Is it possible we can have more than one life-changing unexpected event? Of course. But as a radio host recently warned listeners, “Be wary of trivializi­ng every transition as an unexpected life- changing event.”

The host had a point. Conversely every day brings change. And no matter how infinitesi­mally small that change may be, the world differs each morning from the one you knew before. And you are not the same person you were yesterday. The latter is true. But it fails to meet my personal criteria for labeling these overnight transition­s as unexpected life-changing events.
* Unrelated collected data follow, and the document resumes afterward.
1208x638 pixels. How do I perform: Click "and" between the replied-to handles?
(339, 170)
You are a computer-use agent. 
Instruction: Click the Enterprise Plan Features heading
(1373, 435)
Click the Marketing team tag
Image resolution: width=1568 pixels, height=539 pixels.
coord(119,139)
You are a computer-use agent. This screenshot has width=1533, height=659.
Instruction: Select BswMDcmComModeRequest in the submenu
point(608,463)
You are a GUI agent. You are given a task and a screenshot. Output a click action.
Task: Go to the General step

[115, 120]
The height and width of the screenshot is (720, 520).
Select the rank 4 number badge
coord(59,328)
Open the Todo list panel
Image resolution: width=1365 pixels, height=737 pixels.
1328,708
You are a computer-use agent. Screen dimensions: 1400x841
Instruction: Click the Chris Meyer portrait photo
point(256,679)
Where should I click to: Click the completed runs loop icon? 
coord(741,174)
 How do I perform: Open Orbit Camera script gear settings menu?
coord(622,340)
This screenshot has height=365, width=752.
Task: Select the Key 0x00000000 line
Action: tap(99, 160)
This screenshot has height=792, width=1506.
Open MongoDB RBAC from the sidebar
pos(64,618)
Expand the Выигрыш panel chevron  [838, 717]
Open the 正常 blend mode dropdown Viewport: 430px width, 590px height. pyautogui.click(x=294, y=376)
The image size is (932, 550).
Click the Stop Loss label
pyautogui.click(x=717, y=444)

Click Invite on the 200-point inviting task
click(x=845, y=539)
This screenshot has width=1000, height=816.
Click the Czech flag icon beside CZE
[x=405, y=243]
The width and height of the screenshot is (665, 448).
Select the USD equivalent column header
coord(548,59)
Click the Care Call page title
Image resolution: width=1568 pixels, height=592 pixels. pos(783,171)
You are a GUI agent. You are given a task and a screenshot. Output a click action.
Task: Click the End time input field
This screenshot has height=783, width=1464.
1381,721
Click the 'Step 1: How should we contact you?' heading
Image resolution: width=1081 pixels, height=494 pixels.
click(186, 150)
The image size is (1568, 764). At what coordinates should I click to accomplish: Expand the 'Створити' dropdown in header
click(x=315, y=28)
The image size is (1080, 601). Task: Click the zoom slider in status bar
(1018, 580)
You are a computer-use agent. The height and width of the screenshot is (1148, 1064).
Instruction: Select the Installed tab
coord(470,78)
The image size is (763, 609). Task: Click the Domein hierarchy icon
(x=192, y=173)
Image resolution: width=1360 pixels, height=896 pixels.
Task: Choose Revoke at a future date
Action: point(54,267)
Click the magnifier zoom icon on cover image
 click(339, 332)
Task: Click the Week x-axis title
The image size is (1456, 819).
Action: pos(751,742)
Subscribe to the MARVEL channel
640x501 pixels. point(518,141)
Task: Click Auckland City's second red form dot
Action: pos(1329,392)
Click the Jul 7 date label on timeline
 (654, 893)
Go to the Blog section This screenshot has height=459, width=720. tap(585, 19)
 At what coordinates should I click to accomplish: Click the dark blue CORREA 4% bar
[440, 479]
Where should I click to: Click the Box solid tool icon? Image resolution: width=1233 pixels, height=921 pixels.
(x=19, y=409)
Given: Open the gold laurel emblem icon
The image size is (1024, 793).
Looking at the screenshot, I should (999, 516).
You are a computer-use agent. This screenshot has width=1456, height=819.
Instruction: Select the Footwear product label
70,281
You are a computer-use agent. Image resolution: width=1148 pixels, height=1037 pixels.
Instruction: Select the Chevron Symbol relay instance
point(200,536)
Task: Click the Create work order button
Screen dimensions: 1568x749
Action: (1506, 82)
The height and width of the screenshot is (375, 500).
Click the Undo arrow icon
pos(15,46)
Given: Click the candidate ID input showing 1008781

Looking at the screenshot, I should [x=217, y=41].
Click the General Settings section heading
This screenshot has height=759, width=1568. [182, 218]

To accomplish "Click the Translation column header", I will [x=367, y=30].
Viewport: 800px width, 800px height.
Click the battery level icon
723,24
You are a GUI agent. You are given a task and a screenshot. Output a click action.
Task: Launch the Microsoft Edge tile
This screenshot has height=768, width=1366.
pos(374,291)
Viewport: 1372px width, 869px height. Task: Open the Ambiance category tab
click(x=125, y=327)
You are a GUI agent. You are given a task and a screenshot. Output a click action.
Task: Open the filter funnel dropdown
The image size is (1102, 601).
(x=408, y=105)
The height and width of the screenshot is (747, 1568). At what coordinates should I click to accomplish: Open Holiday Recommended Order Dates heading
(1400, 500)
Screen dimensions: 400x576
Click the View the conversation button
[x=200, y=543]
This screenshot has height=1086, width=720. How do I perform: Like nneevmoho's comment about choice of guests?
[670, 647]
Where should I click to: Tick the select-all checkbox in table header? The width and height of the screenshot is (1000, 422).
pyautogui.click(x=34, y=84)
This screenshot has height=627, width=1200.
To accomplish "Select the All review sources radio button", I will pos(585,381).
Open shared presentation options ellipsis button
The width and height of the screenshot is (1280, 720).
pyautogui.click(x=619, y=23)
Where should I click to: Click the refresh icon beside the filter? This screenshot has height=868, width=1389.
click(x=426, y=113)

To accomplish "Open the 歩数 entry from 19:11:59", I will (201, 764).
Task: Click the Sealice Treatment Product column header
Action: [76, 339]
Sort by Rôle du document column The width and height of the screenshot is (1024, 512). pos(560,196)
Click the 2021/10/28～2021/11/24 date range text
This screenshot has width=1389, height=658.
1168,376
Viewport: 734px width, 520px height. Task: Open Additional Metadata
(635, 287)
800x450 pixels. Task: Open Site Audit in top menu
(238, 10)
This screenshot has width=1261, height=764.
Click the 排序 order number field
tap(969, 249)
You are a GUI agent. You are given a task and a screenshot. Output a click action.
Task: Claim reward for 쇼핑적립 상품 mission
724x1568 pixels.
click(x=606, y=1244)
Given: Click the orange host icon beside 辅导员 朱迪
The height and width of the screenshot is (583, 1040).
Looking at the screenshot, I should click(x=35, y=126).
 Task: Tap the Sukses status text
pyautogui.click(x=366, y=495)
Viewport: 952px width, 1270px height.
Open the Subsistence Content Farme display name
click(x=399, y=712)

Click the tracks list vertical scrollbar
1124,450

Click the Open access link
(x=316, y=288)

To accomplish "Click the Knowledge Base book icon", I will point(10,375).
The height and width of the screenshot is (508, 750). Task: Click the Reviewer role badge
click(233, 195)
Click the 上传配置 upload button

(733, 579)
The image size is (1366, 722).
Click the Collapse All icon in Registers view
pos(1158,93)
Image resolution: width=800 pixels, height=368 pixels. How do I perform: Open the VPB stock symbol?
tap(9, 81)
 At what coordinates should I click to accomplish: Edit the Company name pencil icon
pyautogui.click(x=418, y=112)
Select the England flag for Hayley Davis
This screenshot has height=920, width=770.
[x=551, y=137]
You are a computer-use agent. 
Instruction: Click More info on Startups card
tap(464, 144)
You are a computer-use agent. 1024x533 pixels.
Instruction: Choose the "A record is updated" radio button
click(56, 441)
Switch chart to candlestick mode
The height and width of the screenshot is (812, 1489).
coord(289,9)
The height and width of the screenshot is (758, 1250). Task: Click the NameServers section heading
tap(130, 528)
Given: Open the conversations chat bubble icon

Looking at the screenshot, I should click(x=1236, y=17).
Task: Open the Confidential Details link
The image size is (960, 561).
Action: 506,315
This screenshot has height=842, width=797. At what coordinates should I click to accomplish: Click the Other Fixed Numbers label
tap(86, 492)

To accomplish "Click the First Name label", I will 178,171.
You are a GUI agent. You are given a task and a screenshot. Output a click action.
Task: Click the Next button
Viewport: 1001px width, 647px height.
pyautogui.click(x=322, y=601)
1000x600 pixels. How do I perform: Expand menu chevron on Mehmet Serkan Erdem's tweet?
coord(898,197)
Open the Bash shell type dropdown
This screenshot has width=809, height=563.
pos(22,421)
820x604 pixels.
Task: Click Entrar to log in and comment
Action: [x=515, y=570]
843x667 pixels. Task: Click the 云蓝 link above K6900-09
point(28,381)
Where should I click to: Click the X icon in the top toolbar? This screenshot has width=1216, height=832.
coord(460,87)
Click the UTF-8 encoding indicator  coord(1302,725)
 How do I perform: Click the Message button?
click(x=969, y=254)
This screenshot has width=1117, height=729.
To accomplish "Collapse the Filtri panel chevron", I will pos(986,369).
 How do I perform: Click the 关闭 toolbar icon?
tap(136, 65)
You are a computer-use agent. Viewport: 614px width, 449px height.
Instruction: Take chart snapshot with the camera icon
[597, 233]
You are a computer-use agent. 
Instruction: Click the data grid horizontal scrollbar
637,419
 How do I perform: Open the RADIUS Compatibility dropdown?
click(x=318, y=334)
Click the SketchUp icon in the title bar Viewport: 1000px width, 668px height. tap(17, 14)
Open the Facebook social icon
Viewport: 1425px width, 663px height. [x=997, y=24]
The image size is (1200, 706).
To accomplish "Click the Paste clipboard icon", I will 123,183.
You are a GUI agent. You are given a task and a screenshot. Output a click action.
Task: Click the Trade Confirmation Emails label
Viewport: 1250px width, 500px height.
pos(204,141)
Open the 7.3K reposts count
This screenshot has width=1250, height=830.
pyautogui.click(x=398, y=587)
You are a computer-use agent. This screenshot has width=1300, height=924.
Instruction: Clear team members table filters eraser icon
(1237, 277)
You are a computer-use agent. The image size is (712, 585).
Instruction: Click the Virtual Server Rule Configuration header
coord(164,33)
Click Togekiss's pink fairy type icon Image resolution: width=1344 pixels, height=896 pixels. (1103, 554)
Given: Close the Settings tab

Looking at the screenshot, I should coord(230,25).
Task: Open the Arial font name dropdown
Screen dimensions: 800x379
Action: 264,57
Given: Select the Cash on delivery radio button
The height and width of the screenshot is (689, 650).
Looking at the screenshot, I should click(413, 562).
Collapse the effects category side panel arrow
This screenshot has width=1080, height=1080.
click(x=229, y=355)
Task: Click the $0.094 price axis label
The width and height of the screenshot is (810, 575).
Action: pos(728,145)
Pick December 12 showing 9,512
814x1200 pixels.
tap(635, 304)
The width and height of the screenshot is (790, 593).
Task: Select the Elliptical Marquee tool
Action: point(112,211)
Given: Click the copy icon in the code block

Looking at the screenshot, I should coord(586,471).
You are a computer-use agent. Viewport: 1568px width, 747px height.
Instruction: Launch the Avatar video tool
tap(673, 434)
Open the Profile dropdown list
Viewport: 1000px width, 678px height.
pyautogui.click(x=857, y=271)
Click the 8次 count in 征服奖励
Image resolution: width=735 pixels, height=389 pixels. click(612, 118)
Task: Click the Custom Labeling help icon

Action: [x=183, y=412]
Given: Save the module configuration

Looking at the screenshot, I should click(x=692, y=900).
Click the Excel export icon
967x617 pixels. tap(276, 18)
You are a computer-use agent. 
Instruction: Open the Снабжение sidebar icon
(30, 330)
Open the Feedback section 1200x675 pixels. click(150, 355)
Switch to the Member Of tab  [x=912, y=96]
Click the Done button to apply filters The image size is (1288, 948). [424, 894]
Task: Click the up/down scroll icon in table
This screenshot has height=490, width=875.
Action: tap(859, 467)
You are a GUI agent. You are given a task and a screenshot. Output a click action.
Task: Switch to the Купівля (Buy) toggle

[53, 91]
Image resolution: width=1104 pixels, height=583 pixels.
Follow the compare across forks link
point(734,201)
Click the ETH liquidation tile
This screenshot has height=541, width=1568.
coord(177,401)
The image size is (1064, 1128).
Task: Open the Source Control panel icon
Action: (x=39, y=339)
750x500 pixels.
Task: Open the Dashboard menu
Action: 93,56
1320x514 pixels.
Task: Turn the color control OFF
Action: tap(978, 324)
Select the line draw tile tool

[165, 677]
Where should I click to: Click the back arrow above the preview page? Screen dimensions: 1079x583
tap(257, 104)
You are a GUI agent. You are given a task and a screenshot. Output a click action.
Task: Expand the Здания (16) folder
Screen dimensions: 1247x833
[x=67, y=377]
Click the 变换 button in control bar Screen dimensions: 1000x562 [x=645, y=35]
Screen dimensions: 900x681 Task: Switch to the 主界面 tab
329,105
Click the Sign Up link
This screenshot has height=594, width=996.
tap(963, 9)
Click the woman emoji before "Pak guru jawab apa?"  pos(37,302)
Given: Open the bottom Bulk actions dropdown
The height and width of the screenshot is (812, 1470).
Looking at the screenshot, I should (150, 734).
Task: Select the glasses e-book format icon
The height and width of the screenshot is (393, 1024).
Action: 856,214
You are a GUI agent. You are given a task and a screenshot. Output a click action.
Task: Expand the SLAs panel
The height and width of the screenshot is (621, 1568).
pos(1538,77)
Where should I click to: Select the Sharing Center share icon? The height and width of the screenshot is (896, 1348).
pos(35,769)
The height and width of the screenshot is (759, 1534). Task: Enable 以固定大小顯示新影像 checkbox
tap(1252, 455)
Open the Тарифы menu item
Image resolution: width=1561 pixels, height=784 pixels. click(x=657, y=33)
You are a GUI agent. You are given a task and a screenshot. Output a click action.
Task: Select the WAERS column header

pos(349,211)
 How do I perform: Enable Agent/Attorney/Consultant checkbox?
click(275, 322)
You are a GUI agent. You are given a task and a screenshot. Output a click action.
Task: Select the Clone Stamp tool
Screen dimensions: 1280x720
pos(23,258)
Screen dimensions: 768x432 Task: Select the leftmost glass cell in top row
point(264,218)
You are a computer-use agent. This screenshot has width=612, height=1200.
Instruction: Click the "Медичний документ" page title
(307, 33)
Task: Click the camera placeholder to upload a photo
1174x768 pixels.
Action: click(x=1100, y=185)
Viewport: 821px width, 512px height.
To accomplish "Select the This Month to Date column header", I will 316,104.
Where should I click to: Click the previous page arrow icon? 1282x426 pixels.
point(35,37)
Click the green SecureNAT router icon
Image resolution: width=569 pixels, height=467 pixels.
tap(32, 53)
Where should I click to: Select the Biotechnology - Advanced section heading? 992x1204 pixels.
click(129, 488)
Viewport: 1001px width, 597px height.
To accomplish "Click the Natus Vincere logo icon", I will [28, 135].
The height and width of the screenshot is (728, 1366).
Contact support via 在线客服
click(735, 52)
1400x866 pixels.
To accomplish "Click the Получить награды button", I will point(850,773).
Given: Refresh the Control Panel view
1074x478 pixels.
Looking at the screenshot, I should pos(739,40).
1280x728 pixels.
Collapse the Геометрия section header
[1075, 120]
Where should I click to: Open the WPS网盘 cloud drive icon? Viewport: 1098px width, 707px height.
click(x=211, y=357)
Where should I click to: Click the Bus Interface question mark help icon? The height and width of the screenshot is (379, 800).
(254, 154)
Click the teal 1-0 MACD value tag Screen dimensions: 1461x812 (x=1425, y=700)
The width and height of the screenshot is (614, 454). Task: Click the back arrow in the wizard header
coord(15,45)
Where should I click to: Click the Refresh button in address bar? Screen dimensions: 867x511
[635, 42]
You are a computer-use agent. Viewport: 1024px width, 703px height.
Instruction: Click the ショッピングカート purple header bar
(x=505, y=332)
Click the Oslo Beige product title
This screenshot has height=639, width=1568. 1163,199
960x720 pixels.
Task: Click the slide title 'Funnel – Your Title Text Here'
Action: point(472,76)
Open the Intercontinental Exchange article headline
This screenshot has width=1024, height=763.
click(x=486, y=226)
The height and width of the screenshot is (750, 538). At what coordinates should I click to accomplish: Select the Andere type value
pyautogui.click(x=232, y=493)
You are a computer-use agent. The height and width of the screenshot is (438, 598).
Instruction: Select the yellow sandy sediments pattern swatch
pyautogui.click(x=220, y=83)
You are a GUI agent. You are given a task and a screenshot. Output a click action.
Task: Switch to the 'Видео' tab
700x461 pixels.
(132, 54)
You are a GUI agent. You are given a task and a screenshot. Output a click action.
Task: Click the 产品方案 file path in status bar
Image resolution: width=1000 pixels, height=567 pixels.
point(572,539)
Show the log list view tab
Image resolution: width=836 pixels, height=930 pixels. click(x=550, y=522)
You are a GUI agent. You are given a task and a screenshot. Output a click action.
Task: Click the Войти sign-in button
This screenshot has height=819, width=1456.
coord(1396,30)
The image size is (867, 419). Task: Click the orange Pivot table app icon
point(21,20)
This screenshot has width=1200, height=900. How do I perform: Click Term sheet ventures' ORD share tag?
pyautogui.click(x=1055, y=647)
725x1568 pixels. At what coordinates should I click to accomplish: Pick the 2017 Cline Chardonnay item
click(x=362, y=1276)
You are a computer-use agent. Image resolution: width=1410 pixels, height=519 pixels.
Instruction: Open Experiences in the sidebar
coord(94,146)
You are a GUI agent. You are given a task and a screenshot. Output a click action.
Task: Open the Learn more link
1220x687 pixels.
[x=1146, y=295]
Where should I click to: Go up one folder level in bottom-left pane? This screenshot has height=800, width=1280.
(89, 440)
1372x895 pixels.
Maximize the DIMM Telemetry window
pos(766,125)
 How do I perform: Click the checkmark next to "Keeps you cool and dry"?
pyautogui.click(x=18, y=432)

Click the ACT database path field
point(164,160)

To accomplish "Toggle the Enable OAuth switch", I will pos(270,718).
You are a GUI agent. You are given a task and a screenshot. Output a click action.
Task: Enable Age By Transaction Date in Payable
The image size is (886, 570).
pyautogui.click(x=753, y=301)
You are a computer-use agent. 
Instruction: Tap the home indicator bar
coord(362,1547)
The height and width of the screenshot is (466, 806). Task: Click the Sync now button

Moreover, when that radio program’s host gave me the idea for this column, I failed to appreciate how involved this topic is. I was surprised to see how much informatio­n there is online on life- changing events. The links run on and on covering varying accounts of situationa­l human experience­s including those from social, psychologi­cal, and environmen­tal realms.

So, I’m going to keep it simple by sharing three of my unexpected life-changing events. And I’m asking readers to do an inventory of what theirs might be.

Two of my three life-changers resulted from being asked, “what were the most meaningful classes you took in school?”

In college there were courses every student had to take. One of them for me fell into the “fluff ” category. I would take it for one summer. That July and August were scorching. Our classroom in the bowels of our building lacked air-conditioni­ng. But those sessions in art and music appreciati­on fortunatel­y exposed me to a world I have lived in ... to this day.

My answer to what course served me best in my business career and since then might be a surprise. It was my typing class in senior of year of high school. I still see associates hunt-and-peck on their computers. And am I ever grateful for having chosen that typing elective class over whatever else was offered!

A third unexpected life-changing experience was a speech in 1997 I gave as the chair of the Board of Education to the staff and the students’ parents. I had just returned from a heart operation and spoke about the similariti­es between caregiving in health care and in the teaching profession.

The applause that followed was key to my pursuing speaking to groups as part of my consulting profession. It was indeed an unexpected life-changing event. I remember that day vividly as well as an educator’s handwritte­n note saying the presentati­on changed her life. Since then, no group has ever provided me again with the kind of response I got in that school’s auditorium.

Life is filled with unexpected changes. They help form who we are.